Культуральные методы диагностики инфекционного агента в настоящее время являются доступными стандартными тестами во многих областях медицины. Обнаружение микроорганизмов в инфицированных тканях и/или синовиальной жидкости после артропластики суставов позволяет провести этиотропную терапию и повысить шансы на успешный исход санирующего лечения. Однако, по данным зарубежных исследований, процент отрицательных результатов микробиологического исследования при установленном диагнозе инфекционного осложнения имеет широкий диапазон. Частота КНИ колеблется от 7 [10] до 42,1 % [12, 13]. Промежуточные результаты в своих исследованиях освещают Huang et al. (2012) – 11,9 % [7], Tan TL et al. (2018) – средний показатель за 15 лет составил 22 %, при этом в разрезе по годам частота варьировала от 11,9 до 33,3 % [14], Malekzadeh et al. (2010) – 35 % [15]. Настоящее исследование показало частоту возникновения КНИ почти у трети всех выявленных случаев ППИ (29,2 %).

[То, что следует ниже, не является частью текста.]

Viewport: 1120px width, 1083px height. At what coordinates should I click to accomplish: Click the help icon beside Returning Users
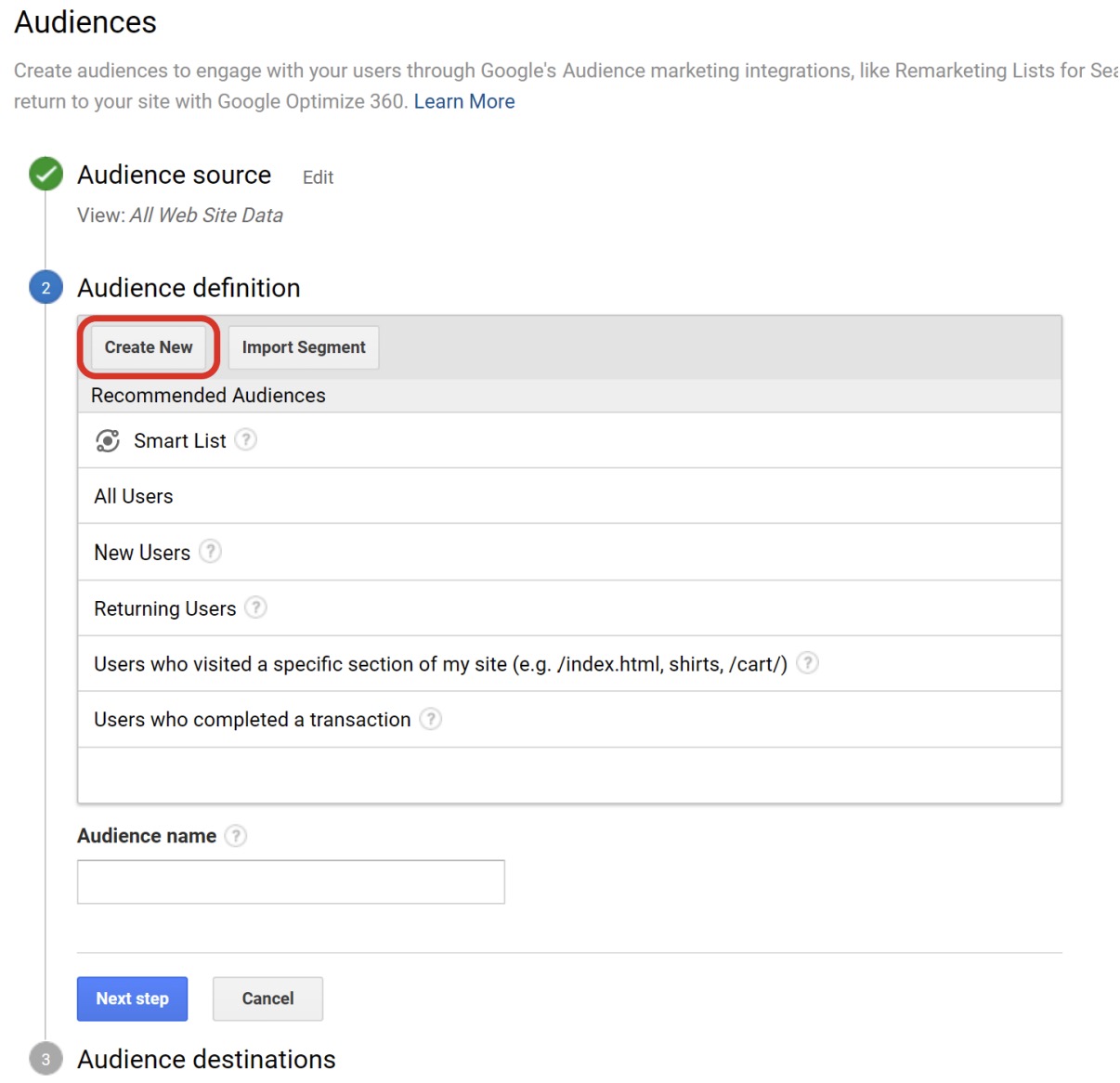point(255,607)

По литературным данным, наиболее частыми причинами отсутствия роста микроорганизмов в исследуемых биологических материалах могут быть предшествующая антибактериальная терапия [16, 17], дренирование раны [18], орошение раны растворами антисептиков перед взятием проб [19], взятие недостаточного количества образцов тканей (необходимо не менее 3-5) или из не инфицированных областей [20], увеличение времени транспортировки образцов, несоблюдение сроков инкубации или отсутствие сред для роста атипичных микроорганизмов. В нашем исследовании наиболее очевидной причиной отсутствия роста микроорганизмов был прием антибактериальных препаратов в период до установленного диагноза ППИ, что было выявлено в 50 % наблюдений в группе I. В нашей медицинской организации взятие биоматериала для бактериологического посева стандартизовано, исследование компонентов эндопротеза проводится с последующей обработкой ультразвуком и инкубацией не менее 14 суток с созданием необходимых условий для культивирования аэробов, анаэробов, капно-филов и грибов.

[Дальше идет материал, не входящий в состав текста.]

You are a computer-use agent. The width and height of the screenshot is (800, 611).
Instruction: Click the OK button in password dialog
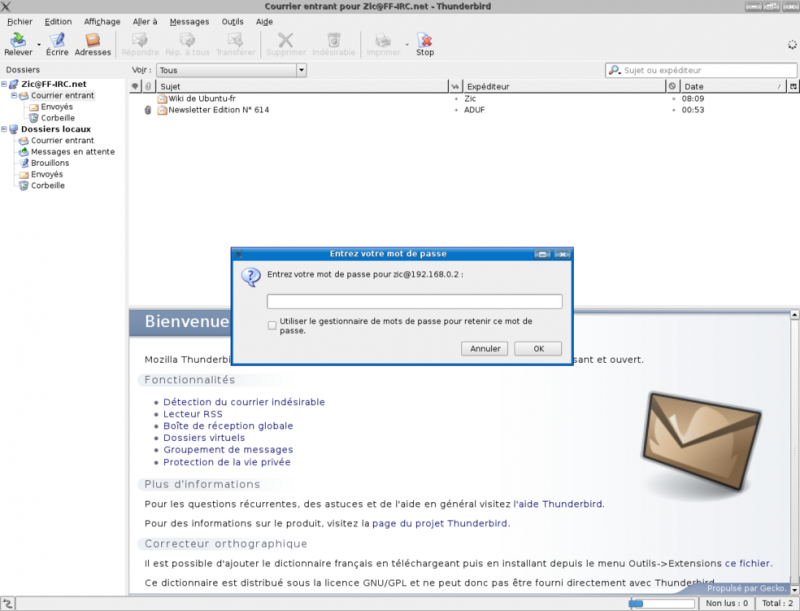point(538,349)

Не менее важной проблемой идентификации возбудителей ППИ является способность ряда микроорганизмов, таких как стафилококки и синегнойная палочка, из планктонных форм на поверхности имплантатов образовывать биопленку, которая служит барьером для их обнаружения. [21, 22]. Другим фактором, препятствующим идентификации бактерий, является наличие в биопленках их жизнеспособных, но не культивируемых форм. Такие клетки временно теряют способность расти на обычных бактериологических средах, но могут восстанавливать свою метаболическую активность при определенных условиях [23, 24]. Кроме того, особенностями S. aureus, помимо выше описанного, является способность к внутриклеточному существованию при интернализации в остеобласты и остеоциты, что также может способствовать неудаче в идентификации возбудителя.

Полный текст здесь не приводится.